Miguel Ángel Rodríguez Mackay

Han pasado 69 años desde que Paul Tibbets, piloto norteamericano, a bordo del El Enola Gay, una de las naves B-29 que por orden del presidente Harry Truman lanzó la mortífera arma nuclear Little Boy sobre la ciudad japonesa de Hiroshima el 6 de agosto de 1945.

hongo Hiroshima aire

 Tres días después fue lanzada la segunda, la Fat Man, esta vez sobre la ciudad de Nagasaki. Murieron en el acto más de cien mil personas y con las secuelas solamente hasta fines de ese mismo año ya habían fallecido un total 210 mil. Estados Unidos sabía del cruento alcance de esta bomba desde que el propio Albert Einstein lo advirtió al presidente Franklin D. Roosvelt en una carta que le dirigió en 1939 y en la que le advirtió de que la desintegración nuclear en cadena podía producir una bomba atómica sumamente devastadora.

Nada detuvo el objetivo de los Estados Unidos. Truman que asumió la Presidencia a la muerte de Roosvelt, y que había tomado esta decisión, antes había lanzado una proclama al Japón, junto con los líderes del Reino Unido, China y la Unión Soviética —la Declaración de Potsdam del 2 de agosto de 1945—, pidiendo al emperador Hiroito la rendición incondicional.

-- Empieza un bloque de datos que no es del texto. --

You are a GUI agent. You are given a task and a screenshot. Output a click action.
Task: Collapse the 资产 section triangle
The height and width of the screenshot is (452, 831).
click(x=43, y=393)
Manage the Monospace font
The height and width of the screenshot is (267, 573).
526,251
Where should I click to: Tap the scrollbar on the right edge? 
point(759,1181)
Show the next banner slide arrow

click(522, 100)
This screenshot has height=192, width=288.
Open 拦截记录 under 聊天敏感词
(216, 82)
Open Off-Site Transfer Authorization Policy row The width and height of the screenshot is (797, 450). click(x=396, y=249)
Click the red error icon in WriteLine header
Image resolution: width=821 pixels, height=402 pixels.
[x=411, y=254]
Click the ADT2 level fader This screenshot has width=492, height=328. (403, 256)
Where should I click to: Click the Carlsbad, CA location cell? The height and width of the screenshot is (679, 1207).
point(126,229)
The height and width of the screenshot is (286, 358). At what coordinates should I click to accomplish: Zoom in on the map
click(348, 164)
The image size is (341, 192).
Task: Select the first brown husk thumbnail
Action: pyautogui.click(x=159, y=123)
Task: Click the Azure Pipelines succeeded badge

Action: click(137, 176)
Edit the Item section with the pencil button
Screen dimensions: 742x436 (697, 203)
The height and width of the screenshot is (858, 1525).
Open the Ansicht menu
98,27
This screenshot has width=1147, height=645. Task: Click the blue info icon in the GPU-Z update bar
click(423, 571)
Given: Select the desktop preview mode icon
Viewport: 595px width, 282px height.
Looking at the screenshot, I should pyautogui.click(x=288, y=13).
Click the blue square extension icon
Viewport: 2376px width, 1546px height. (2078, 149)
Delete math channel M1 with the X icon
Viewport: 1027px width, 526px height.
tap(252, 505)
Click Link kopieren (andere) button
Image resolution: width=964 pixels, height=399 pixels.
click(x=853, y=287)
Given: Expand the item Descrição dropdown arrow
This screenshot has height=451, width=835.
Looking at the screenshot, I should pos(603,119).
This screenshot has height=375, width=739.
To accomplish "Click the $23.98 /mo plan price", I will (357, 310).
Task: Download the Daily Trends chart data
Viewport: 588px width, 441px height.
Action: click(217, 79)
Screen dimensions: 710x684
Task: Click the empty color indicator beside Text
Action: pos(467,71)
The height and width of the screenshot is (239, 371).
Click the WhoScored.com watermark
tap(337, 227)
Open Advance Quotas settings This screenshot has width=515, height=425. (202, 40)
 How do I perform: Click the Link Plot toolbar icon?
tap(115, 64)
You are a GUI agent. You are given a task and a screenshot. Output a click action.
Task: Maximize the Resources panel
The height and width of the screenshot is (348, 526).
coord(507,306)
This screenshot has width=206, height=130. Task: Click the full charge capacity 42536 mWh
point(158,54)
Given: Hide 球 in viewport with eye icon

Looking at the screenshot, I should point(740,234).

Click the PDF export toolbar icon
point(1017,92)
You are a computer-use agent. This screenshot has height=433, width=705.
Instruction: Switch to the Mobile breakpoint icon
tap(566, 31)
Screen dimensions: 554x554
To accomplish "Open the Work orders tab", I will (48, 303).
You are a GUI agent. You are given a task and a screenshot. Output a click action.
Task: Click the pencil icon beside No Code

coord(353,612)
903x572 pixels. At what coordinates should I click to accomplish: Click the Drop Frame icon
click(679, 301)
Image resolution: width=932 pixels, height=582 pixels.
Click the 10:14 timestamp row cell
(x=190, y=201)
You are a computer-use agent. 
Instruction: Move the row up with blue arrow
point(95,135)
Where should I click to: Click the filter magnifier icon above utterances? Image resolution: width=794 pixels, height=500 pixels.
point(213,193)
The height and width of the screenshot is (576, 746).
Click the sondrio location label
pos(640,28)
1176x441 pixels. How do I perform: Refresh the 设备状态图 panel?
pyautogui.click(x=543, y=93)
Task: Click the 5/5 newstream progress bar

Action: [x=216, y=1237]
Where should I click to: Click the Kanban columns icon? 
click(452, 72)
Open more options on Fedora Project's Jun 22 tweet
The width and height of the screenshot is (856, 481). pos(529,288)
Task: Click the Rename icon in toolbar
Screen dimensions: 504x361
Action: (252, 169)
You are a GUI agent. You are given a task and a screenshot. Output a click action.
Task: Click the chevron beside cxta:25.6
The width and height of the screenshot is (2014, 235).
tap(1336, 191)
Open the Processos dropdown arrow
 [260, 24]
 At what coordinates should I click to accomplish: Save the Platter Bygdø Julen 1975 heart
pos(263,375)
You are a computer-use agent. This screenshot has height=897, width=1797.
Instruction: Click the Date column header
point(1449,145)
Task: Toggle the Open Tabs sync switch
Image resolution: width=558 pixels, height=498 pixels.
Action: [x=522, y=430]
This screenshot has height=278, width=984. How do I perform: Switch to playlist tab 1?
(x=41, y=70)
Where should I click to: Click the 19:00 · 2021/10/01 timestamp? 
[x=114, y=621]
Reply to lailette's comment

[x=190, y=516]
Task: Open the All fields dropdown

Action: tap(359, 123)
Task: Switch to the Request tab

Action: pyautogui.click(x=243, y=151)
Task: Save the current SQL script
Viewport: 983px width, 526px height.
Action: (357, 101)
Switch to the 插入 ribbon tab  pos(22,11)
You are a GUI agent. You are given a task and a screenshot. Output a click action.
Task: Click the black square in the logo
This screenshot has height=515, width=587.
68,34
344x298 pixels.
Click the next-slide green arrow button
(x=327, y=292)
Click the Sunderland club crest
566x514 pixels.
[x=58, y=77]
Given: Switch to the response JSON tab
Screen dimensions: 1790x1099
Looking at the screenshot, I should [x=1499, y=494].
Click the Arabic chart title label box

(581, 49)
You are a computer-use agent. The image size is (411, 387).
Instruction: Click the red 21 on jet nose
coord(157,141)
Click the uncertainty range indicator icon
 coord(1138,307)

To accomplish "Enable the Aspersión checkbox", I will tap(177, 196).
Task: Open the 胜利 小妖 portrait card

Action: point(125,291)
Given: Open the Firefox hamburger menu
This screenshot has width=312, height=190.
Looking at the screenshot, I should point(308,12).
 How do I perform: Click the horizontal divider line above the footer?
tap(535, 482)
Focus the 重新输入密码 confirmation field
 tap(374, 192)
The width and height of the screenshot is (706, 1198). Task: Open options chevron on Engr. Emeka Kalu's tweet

La negativa del imperio del Sol Naciente apresuró los lanzamientos nucleares que nunca más se han vuelto a realizar en el mundo. Este hecho, junto al ataque de Manchuria el 8 de agosto por las fuerzas rusas que superaban el millón y medio de soldados, llevó a que Japón anunciara su rendición total, lo que recién se hizo el 2 de siembre siguiente a bordo del acorazado Missouri y ante el general Mc Arthur.

Este nefasto episodio, que ha quedado en el registro de la historia, nunca más debe producirse.